» Stored data:
§ §

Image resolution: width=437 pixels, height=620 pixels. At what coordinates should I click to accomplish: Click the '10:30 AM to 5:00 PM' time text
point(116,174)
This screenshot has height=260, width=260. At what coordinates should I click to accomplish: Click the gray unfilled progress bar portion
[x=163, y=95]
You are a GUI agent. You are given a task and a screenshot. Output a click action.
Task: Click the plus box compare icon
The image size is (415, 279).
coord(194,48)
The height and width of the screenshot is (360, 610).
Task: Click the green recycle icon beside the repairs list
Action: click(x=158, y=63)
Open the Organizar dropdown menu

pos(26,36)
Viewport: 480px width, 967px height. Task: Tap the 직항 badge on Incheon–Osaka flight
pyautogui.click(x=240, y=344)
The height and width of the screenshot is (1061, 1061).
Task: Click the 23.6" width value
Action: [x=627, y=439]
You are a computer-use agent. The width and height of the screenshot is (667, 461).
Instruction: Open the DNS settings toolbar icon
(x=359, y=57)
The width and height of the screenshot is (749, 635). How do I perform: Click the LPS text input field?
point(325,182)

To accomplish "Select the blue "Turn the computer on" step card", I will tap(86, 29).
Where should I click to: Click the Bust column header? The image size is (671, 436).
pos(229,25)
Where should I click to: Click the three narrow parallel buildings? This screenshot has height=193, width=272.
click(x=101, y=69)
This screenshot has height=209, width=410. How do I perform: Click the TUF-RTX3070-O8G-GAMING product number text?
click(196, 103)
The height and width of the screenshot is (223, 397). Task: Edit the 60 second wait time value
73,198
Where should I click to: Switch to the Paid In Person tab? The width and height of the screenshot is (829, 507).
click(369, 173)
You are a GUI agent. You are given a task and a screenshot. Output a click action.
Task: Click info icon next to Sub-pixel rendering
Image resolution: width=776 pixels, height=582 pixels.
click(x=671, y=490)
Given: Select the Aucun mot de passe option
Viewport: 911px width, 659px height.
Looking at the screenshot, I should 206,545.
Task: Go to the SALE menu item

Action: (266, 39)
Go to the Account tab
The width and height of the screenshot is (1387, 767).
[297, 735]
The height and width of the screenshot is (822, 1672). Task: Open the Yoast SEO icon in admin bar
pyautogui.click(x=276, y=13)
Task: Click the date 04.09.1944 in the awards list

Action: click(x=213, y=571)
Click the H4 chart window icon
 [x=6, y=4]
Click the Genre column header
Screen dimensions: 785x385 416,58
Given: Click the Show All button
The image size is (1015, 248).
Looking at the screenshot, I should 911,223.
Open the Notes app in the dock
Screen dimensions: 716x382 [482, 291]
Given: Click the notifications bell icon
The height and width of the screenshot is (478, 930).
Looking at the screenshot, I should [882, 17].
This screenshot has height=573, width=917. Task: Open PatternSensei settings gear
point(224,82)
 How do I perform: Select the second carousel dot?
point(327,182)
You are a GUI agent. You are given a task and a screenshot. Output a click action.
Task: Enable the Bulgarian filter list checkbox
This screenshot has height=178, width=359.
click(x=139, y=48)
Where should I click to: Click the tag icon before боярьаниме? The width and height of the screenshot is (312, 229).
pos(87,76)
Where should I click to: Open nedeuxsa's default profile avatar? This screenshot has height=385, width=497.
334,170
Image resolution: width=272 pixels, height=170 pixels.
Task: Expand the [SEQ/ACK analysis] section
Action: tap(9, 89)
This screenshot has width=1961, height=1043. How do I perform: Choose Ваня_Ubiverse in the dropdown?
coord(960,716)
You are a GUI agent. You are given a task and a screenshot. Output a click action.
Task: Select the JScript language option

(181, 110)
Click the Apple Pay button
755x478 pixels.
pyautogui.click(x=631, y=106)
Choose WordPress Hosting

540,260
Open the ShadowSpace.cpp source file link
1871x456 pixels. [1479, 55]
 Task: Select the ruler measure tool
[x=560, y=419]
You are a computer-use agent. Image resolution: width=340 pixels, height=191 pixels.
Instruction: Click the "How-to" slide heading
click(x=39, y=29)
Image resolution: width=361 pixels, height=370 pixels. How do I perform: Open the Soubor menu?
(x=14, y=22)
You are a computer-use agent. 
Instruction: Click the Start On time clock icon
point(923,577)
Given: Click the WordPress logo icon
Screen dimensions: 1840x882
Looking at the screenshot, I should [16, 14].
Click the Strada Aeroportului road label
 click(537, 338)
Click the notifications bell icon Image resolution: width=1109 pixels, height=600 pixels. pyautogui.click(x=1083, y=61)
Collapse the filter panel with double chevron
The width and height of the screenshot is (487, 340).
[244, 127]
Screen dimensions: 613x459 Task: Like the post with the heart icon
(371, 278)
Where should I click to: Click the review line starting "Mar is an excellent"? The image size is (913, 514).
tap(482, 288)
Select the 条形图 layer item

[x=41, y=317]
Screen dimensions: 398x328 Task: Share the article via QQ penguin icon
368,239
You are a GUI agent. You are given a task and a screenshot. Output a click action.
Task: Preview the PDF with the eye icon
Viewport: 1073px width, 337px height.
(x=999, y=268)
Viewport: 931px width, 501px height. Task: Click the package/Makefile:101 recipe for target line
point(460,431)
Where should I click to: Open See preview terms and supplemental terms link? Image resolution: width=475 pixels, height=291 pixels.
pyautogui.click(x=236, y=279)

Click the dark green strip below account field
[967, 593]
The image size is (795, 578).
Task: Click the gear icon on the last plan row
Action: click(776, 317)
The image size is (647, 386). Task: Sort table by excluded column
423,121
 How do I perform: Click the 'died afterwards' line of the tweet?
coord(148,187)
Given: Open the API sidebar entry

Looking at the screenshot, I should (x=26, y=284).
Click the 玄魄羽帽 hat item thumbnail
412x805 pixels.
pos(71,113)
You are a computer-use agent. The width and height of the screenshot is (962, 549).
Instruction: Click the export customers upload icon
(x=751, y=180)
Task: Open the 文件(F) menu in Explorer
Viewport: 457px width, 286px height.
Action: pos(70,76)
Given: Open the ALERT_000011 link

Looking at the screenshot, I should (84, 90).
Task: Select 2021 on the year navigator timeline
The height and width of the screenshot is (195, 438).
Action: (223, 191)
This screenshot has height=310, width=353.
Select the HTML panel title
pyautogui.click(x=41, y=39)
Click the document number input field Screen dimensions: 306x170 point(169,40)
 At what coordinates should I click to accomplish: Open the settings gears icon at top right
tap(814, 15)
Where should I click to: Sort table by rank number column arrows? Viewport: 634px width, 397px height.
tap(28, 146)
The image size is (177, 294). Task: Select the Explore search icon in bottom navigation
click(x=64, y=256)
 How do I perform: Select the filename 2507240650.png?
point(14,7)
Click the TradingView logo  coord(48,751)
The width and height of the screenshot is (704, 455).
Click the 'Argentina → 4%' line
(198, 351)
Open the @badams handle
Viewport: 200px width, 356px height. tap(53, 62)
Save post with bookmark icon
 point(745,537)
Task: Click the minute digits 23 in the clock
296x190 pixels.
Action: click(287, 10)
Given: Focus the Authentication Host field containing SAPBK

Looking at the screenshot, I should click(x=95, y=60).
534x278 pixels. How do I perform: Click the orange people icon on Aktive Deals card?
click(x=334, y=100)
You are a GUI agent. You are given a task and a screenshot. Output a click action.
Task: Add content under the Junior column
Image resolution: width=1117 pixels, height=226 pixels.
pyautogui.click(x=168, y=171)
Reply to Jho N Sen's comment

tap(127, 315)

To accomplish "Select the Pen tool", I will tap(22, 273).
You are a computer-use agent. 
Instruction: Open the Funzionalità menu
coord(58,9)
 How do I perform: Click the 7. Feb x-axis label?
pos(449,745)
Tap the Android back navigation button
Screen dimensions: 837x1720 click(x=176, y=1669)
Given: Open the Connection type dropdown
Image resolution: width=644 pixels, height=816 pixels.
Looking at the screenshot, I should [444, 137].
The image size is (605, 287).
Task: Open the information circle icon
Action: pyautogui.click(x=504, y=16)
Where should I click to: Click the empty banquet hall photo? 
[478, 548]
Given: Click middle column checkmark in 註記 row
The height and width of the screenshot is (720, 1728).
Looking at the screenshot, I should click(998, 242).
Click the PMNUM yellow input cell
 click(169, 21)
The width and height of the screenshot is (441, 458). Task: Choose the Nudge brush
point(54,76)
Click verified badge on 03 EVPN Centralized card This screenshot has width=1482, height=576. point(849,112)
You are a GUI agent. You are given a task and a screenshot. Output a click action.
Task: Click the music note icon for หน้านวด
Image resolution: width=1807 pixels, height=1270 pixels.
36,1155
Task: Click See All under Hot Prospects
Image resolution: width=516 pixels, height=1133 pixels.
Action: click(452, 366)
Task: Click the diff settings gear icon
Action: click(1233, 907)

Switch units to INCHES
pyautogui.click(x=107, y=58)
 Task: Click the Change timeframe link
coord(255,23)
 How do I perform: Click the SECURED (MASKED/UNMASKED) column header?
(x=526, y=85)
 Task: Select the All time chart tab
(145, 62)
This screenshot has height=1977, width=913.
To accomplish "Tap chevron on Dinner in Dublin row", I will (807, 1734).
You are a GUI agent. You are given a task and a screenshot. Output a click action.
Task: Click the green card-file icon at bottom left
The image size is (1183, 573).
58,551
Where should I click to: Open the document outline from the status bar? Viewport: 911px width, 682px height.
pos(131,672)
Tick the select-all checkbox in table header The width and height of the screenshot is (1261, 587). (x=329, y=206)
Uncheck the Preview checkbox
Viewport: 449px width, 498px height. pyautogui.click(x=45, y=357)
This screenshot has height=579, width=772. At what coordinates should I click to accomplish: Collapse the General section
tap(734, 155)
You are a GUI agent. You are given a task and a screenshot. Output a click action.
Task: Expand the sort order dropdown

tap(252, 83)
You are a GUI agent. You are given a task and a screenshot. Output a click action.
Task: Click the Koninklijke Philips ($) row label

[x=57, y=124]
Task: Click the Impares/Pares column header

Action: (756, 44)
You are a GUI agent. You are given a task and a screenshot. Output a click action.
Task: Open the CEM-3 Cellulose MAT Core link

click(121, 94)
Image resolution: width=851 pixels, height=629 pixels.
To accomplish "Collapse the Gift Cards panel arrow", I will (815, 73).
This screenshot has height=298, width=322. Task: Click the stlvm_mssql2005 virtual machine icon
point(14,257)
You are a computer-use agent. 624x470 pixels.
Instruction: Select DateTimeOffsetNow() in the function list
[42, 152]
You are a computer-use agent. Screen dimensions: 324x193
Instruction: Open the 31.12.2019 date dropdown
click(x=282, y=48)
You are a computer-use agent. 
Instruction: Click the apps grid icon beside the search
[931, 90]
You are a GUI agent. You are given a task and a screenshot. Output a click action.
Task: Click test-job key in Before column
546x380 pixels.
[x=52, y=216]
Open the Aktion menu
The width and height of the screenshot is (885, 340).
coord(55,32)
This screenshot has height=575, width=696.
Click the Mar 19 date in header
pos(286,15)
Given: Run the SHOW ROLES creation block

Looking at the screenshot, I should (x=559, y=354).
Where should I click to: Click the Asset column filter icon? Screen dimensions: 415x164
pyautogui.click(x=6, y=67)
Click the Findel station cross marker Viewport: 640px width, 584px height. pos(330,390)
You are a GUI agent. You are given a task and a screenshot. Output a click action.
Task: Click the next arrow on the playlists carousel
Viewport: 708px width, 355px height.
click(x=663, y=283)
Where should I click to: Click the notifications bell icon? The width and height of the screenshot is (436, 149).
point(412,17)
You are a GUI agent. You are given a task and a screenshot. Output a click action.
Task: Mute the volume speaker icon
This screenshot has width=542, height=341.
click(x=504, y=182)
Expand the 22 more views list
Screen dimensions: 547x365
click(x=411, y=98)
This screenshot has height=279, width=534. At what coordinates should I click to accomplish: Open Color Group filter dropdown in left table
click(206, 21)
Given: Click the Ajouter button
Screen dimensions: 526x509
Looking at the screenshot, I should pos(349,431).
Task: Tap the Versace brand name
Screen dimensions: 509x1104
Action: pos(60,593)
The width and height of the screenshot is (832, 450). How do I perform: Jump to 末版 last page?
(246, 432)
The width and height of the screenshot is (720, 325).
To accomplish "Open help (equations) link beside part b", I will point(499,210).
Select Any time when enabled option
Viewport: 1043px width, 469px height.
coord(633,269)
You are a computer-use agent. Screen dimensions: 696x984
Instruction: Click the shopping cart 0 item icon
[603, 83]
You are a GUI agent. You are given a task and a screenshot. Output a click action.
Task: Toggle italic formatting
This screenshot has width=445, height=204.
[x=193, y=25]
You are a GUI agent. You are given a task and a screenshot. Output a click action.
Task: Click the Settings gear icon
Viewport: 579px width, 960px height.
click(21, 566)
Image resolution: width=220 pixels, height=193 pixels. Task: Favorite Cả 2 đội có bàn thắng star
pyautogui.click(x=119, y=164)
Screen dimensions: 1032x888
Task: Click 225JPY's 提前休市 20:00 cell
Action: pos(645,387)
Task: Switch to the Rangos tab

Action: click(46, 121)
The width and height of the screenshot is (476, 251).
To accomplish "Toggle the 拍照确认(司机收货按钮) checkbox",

§ §

» WORK ORDER: Above are the records. Print exactly, and only, the lines from the line with "Image resolution: width=361" to the line with "Given: Click the WordPress logo icon", both inclusive.

» EXERCISE SOLUTION:
Image resolution: width=361 pixels, height=370 pixels. How do I perform: Open the Soubor menu?
(x=14, y=22)
You are a computer-use agent. 
Instruction: Click the Start On time clock icon
point(923,577)
Given: Click the WordPress logo icon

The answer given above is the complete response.